Well, it's all great, but which ideas are actually worth investing in? How to give ideas with biggest impact a chance, how to evaluate impact of those ideas for the future, how can we invest a couple of billions to save hundreds of billions and many human lives? That's the question I hope to – that's the answer to this question – I hope to hear from you. You are in charge, we are just helpers here. I started to think about that with the help of my mentor, Professor Martin Minsky, with whom I studied at MIT and since 1996 will bring together creative minds to annual Future of Health Technology Summit, and to answer that question mark, we need to have a very strong goal created, so I express it in this form. Stop disease before it even begins. Stop suffering before tears occur. Stop symptoms before they hurt. Stop medical errors before they kill. Stop cyborgs before they control us. Future of Health Technology Institute tries to achieve this by beginning to think about long-term global future on an ongoing basis. It's a kind of socio-technological process, not a one-time event, and I encourage you to – you're doing it already - but maybe we can do something interesting together beginning to manage health technology and creation and adoption process, beginning to address health crisis as a national and international emergency. And it is an emergency, people are dying today because of lack of use of those technologies. Beginning to design intelligent and extelligent health environment with caring machines. Our judges are actually now babies, they are not grown ups. Little Johnny who experienced miracle robotic surgery and you see that little cat on his chest, it would have been huge if it wasn't done by the robot. He's already enjoying the benefits of well made health care allocation decisions.

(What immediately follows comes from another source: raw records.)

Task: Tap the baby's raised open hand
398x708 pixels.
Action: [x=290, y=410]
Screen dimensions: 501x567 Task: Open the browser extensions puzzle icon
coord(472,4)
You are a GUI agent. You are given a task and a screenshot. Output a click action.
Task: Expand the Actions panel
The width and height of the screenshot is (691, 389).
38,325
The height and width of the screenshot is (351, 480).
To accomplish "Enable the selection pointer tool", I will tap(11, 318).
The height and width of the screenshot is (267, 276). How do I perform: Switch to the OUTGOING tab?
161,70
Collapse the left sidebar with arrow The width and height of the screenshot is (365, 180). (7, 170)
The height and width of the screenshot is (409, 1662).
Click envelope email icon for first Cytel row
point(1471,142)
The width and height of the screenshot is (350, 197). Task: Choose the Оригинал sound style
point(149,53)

Now what I'm proposing here also is introducing a new definition of medical error. Not focusing on how many people would hurt but how many people we're not helping with what we have. So inter-generational error where the younger generation will be judging us in maybe 50 years or so. It's as follows - error occurs if we could have had a positive impact on the population's health but we failed to do so because of inappropriate allocation, and we're here now in this room we're thinking about the answer to that question is what is most important. Individual error occurs when we could have had a positive impact on a person's life under current state of medical science, knowledge and resources but we failed to do so. So the assumption would be that we already have errorless health care occurrence understanding of the word error. We do not …. and hurt people by mistakes. At summits we spent some time brainstorming and in the two publications you saw, the two book covers on the previous slide, we outlined unsolved health problems and health challenges and there are many of them. I would like to focus just on two today and show you how two specific technologies can help with those challenges. So monitoring and early detection of depression in mental disease which is leading cause of disability and major problem by 2020 is one of them and aging population with cognitive decline. I have the second problem addressed here, so Memory Glass is a project by Professor Picard from MIT Media Laboratory and you will see a video clip that shows the tool that basically prolongs and give a humane way of dealing with memory loss.

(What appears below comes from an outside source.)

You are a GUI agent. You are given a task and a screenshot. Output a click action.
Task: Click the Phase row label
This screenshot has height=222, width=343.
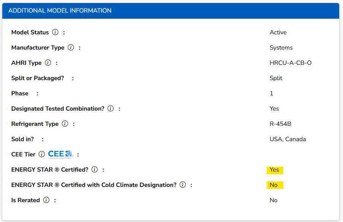click(x=20, y=93)
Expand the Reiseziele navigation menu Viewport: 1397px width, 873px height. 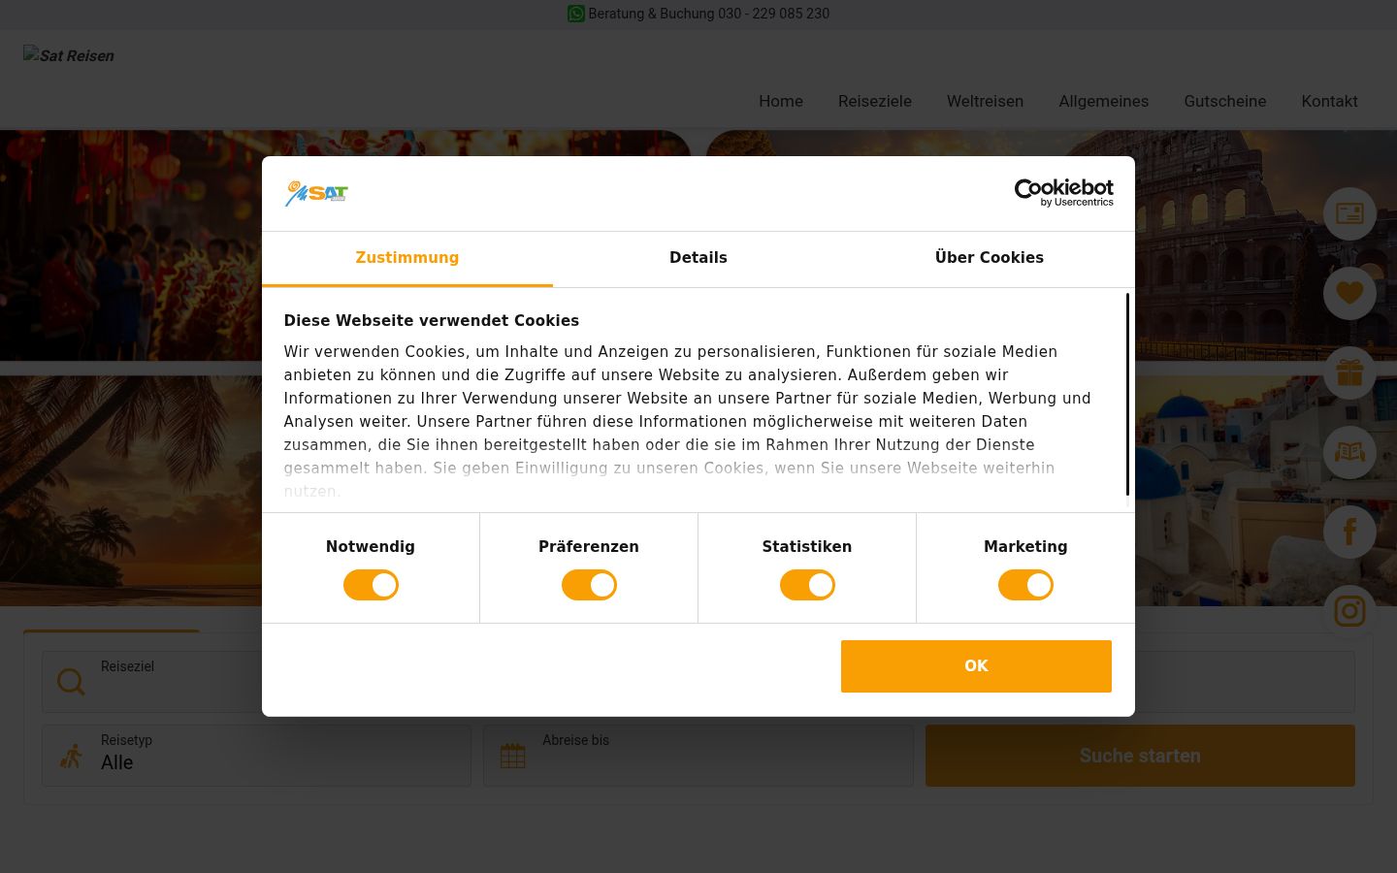pos(875,101)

That's an example of technology that is non-obtrusive, helps and it has to be further developed. Decisions have to be made how to use ideas like that and to develop them further or not and very important problem how to make them affordable, how to make them available to populations, not just keeping them in the lab as a research project. The second example of the project deals with depression.

This type of technology Professor Pendlum extends to social interactions, too. And that technology has great potential for early detection of even epidemics like SARS based on preconditions, not necessarily people showing up in the emergency room. So if we use technologies like that we can collect data about preconditions of diseases that will hopefully stop disease before it occurs.